• _Data section_
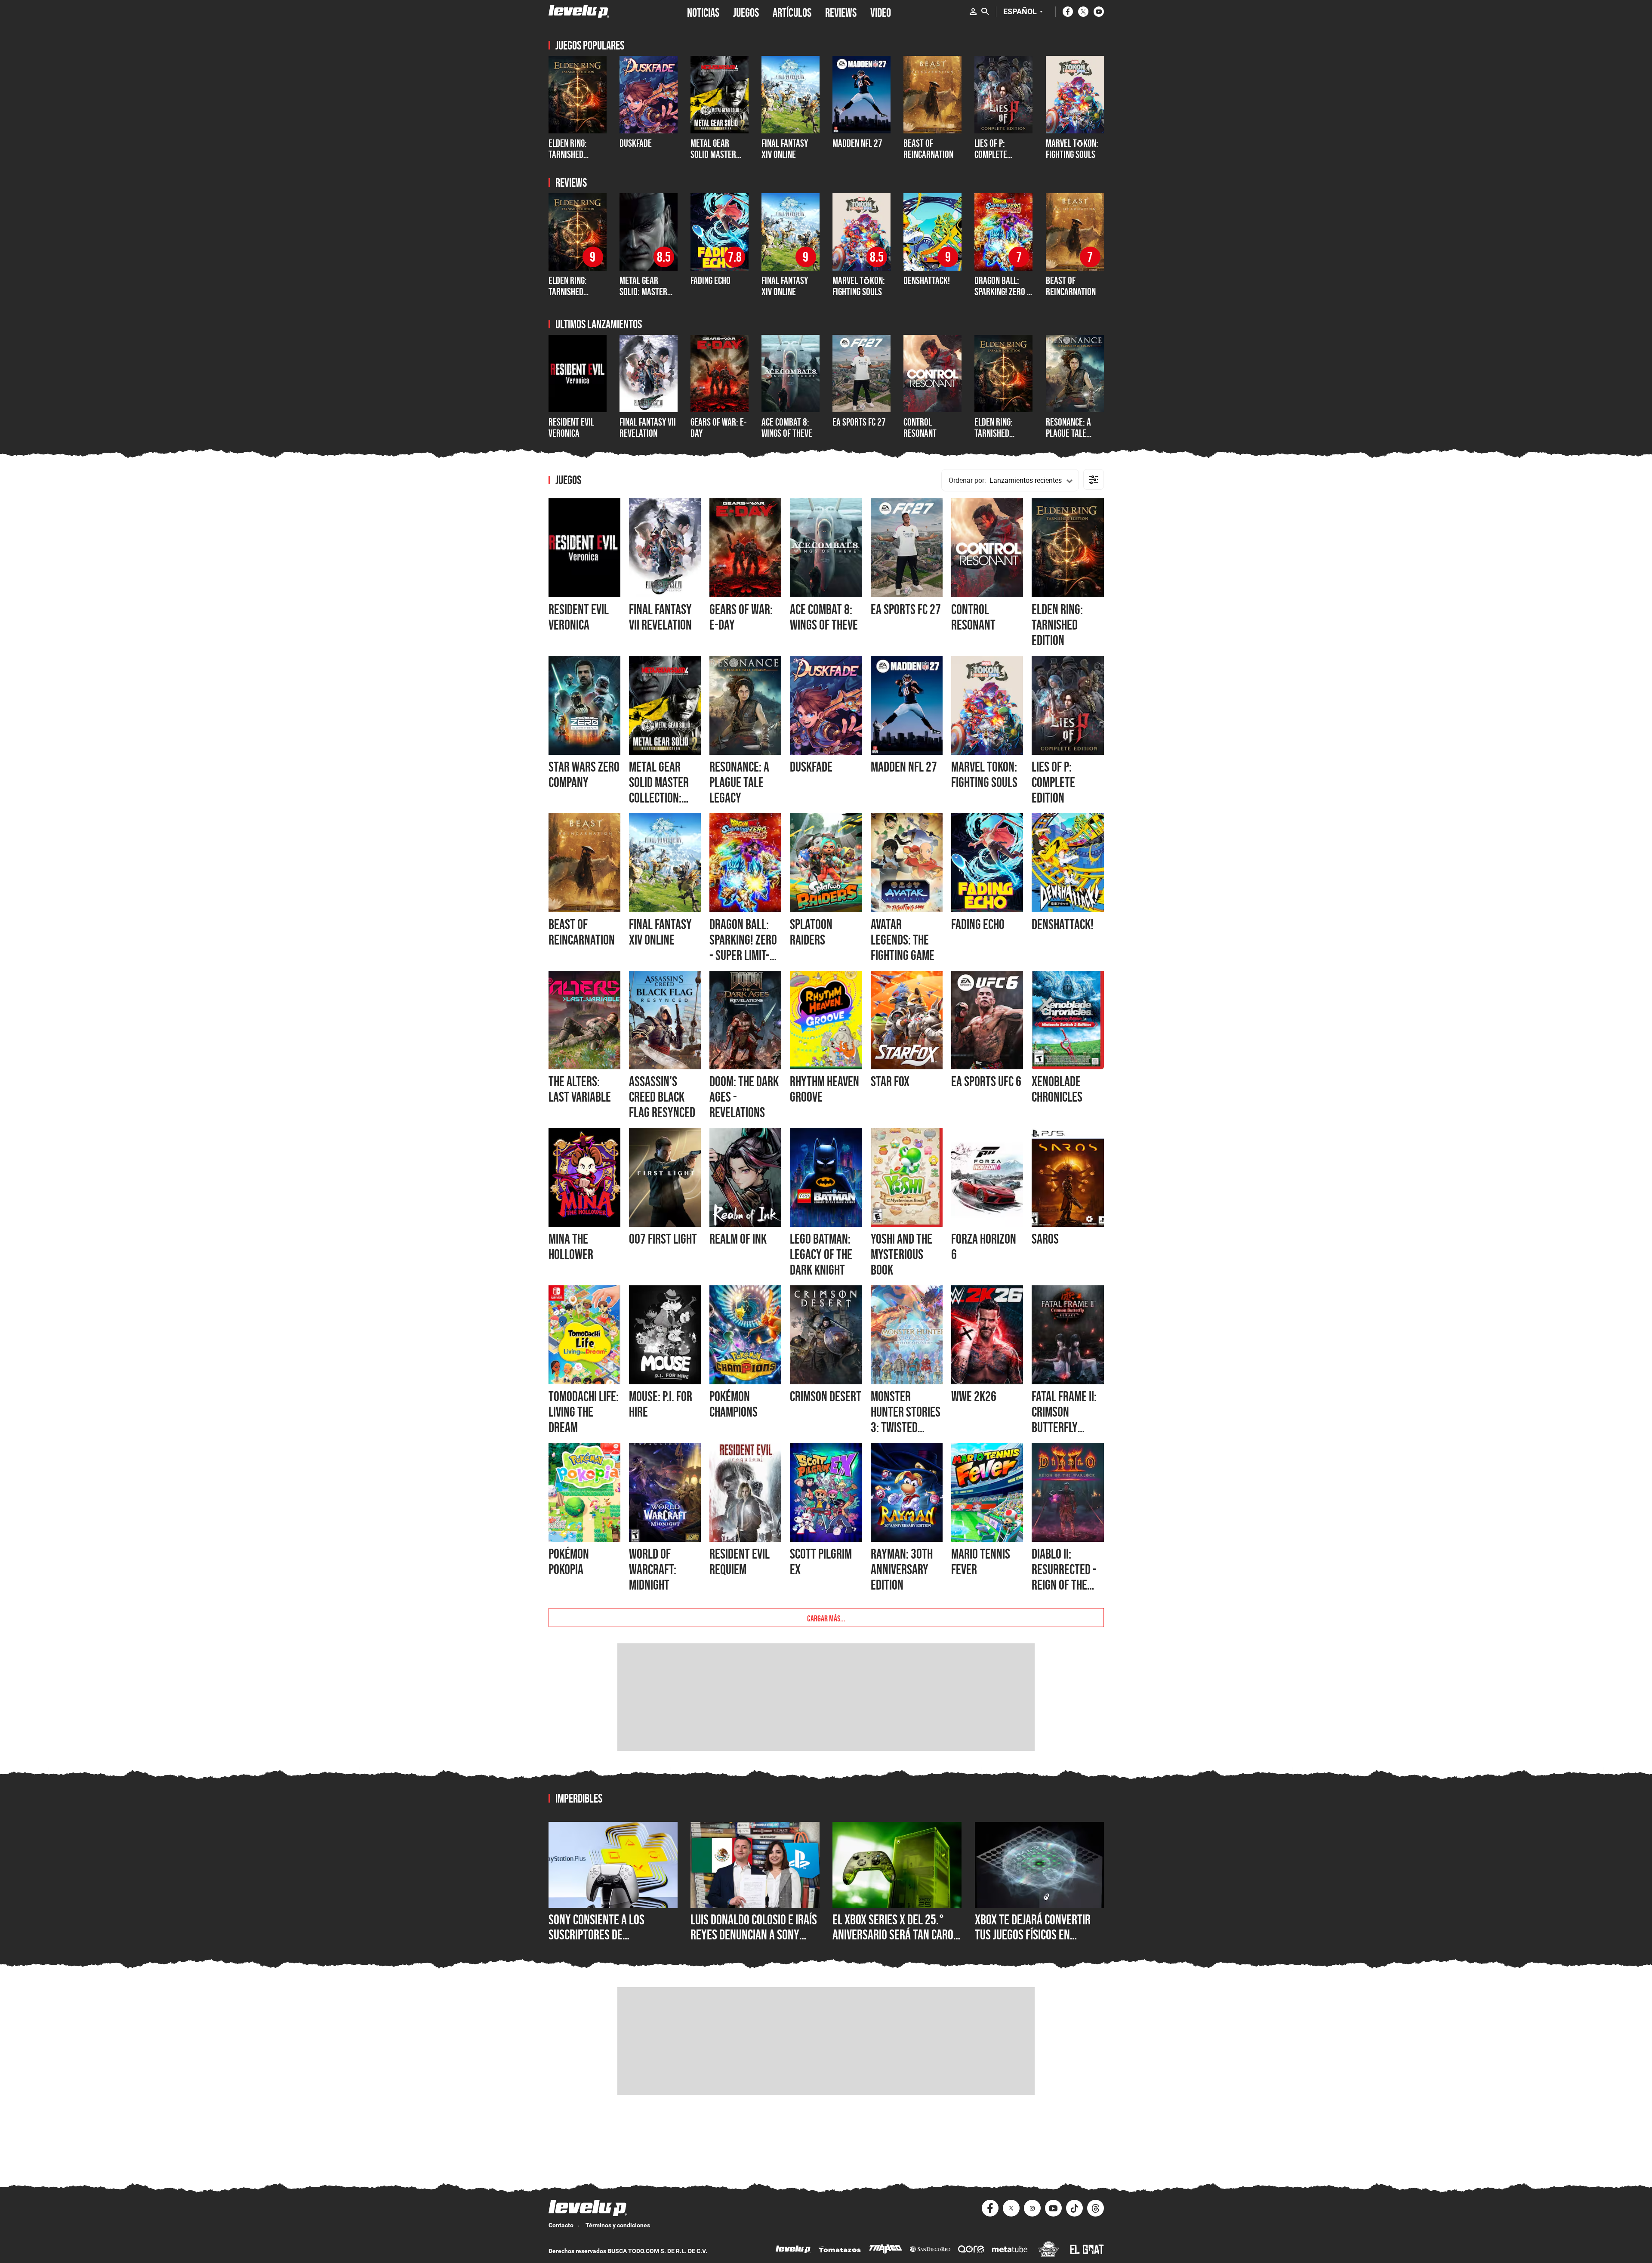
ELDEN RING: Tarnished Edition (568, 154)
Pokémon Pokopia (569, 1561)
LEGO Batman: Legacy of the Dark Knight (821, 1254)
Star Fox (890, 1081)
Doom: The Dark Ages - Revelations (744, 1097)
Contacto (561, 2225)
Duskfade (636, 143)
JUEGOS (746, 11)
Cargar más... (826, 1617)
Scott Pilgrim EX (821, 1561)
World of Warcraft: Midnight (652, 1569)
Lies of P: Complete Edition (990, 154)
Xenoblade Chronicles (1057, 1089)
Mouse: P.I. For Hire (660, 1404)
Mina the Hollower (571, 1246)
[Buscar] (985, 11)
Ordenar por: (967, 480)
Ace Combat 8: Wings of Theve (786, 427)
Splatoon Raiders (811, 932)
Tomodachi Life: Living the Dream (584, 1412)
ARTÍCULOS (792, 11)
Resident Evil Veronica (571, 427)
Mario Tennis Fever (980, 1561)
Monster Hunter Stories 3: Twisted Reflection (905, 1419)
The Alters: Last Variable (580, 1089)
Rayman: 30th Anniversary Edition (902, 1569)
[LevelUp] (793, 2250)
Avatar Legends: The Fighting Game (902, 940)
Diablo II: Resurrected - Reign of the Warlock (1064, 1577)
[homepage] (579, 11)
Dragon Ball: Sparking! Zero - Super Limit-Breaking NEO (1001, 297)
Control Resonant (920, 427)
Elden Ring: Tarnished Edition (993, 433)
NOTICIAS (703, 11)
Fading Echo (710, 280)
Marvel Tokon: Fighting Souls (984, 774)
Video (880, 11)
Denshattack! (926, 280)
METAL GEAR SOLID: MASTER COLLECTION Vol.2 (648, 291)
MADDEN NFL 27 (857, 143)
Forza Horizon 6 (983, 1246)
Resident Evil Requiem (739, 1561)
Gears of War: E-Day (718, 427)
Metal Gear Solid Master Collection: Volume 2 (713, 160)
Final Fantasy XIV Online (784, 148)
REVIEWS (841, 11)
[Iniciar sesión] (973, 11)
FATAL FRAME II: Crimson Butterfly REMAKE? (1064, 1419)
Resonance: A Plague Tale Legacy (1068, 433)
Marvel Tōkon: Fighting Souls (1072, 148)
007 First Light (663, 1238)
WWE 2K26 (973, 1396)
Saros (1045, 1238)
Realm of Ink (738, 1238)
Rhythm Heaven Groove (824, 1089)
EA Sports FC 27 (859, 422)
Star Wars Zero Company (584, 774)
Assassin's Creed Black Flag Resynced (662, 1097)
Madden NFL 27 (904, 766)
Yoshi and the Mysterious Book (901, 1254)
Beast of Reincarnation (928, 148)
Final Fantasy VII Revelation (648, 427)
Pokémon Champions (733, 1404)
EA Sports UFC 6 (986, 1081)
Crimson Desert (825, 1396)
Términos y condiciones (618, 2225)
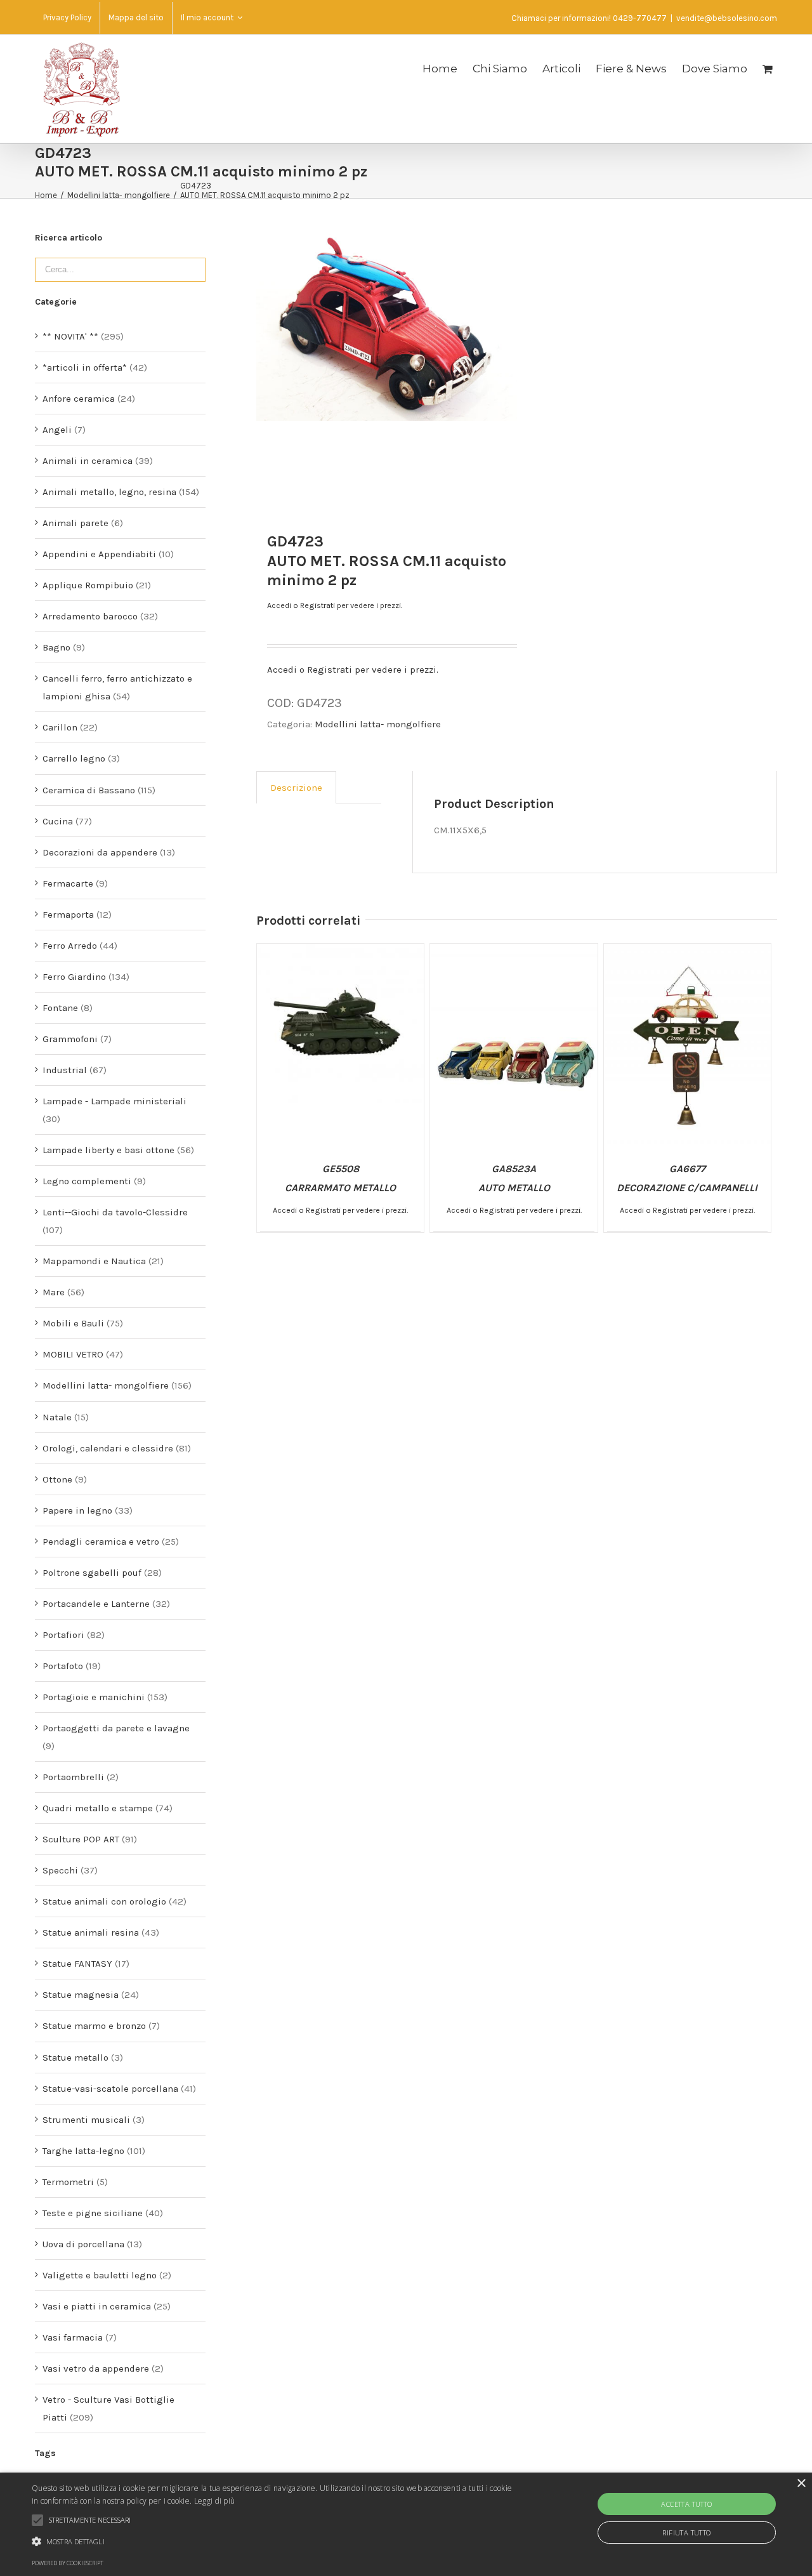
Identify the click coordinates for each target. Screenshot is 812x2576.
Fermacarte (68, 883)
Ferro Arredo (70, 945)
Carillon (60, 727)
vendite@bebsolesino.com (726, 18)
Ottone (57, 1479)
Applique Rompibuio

• _Task_
Across all lines above, count those with the string "Zero". Only the number is wanted.

• _Response_
2